I am not a natural storyteller. I’m a natural writer, and a moderately natural creator-of-characters, but when it comes to figuring out what happens next, forget it. Conversations with myself at chapters 3, 9, 22 and 31 tend to go something like this…
ME: World comes to an end and they live happily ever after?
ME: Tree falls in the forest, everyone hears?
ME1: Nice twist, but…nah.
ME: Heroine turns out to be alien?
My lack of story-telling prowess is the reason I fall back so frequently and comfortably on The Journey. Lead your innocent character through a dark wood and things are bound to happen. And as I frequently suggest to my audiences of keen young people (or the jaded middle-aged, with whom I identify far more), you can always steal a plot and make it your own — as long as you don’t pilfer whole paragraphs of prose, or someone else’s voice, or that quirky unusual ending where the clown and the dog turn out to be long lost sisters.

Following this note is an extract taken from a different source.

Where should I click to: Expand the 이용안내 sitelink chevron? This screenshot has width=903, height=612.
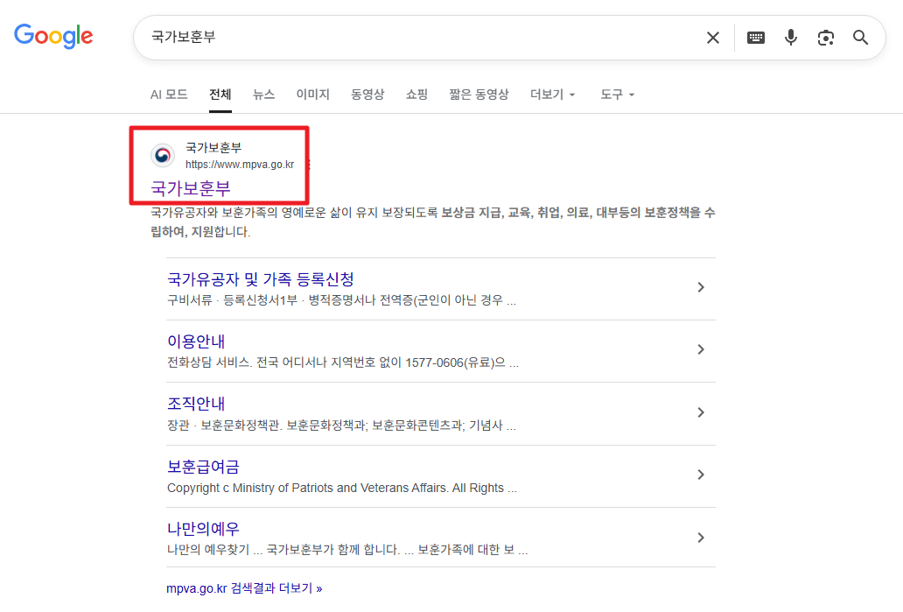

But recently it occurred to me that there is one piece of simple biological evidence that we are all storytellers.
Night time arrives, our conscious brains shut down, and the subconscious goes to town — creating whole worlds complete with long forgotten friends, bizarre landscapes, elaborate symbolism and weird plotlines that wouldn’t occur to us when we’re awake.
Access that subconscious. It’s all waiting for you.